Bien sûr, on peut employer l’adjectif «saint» dans d’autres contextes. En parlant des «lieux saints», par exemple. Ou en disant de quelqu’un qu’il est «un saint homme». Une «année sainte» ou une «sainte colère», par exemple.

Là où ça devient intéressant, c’est lorsqu’on constate que des noms communs sont en fait des mots composés avec «saint» ou «sainte». Plusieurs se sont taillé une place dans notre vocabulaire.

On peut d’abord penser au «saint-bernard», cette célèbre race de chiens de montagne. On remarquera que lorsqu’on transforme des noms de saints en noms communs, comme on le fait avec saint-bernard, le nom propre perd sa majuscule.
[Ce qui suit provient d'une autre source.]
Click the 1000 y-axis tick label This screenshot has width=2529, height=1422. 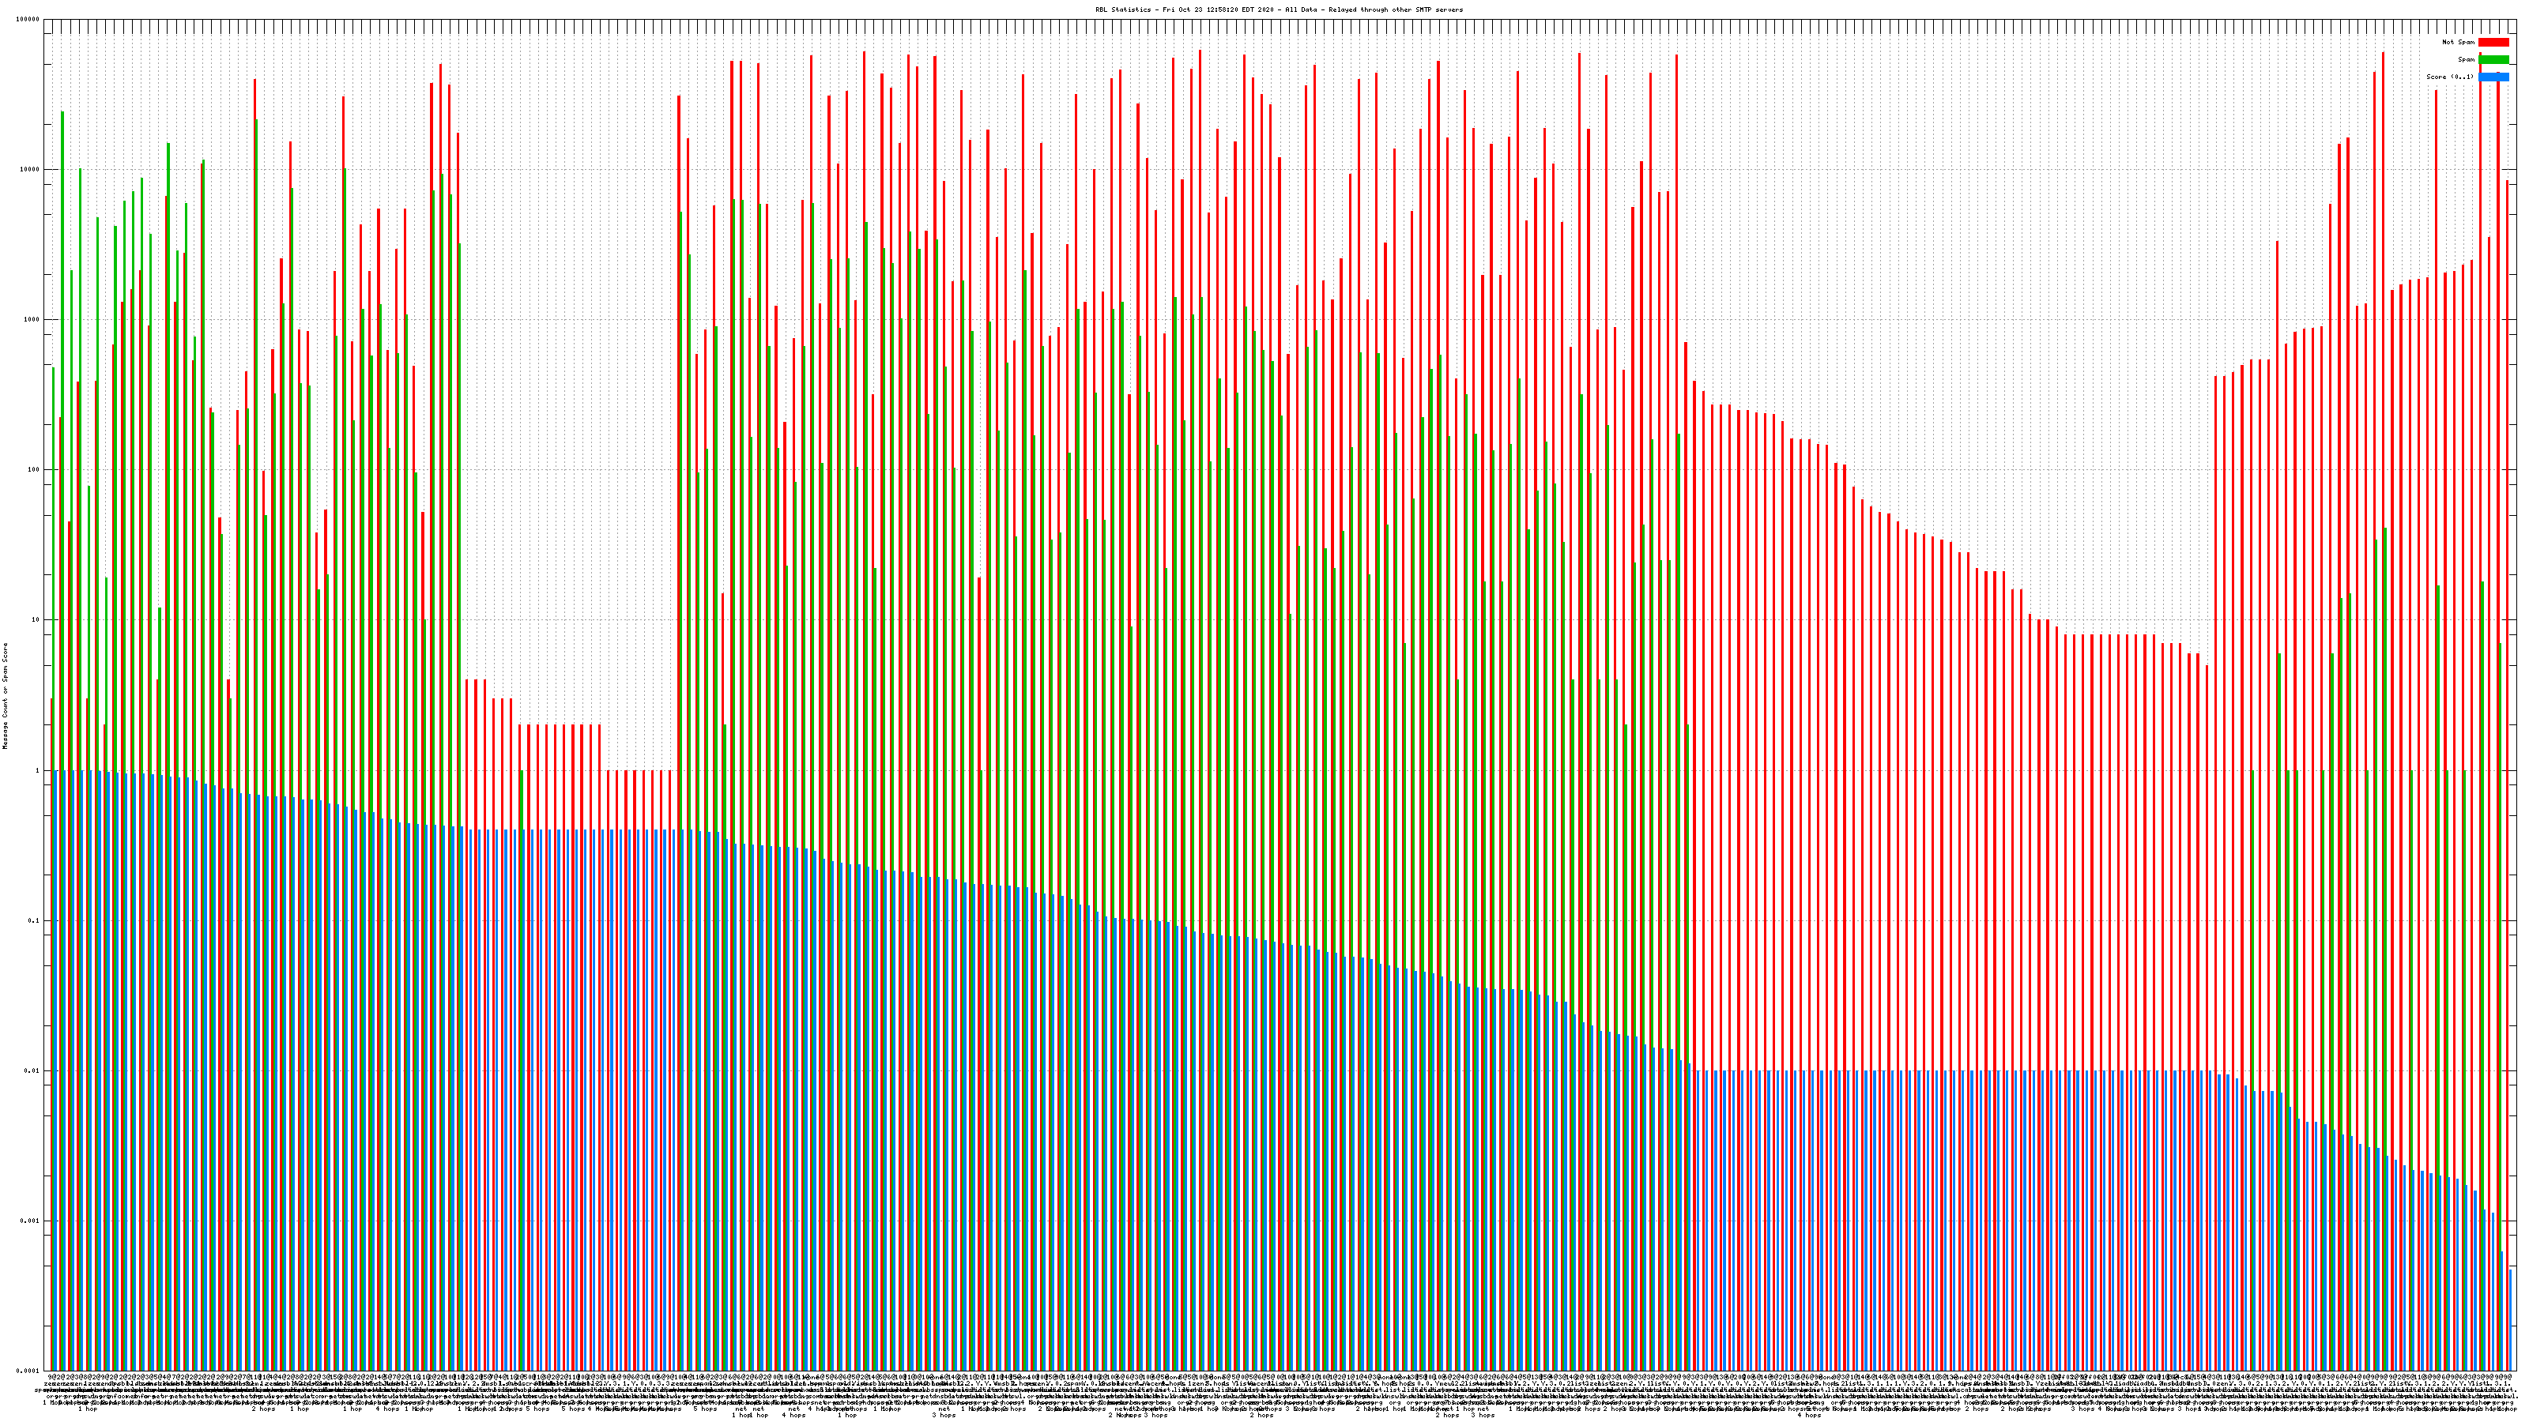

C’est le cas aussi de «saint-honoré», qui désigne un succulent gâteau garni de crème Chantilly et de petits choux glacés au sucre. Un «saint-crépin» évoque l’ensemble des outils du cordonnier, alors qu’un «saint-émilion» désigne un vin rouge corsé, produit sur les coteaux de Saint-Émilion. Si on trouve des vins avec des noms de saints, on trouve aussi des fromages. Le «saint-nectaire» est emprunté au nom de lieu d’où il origine.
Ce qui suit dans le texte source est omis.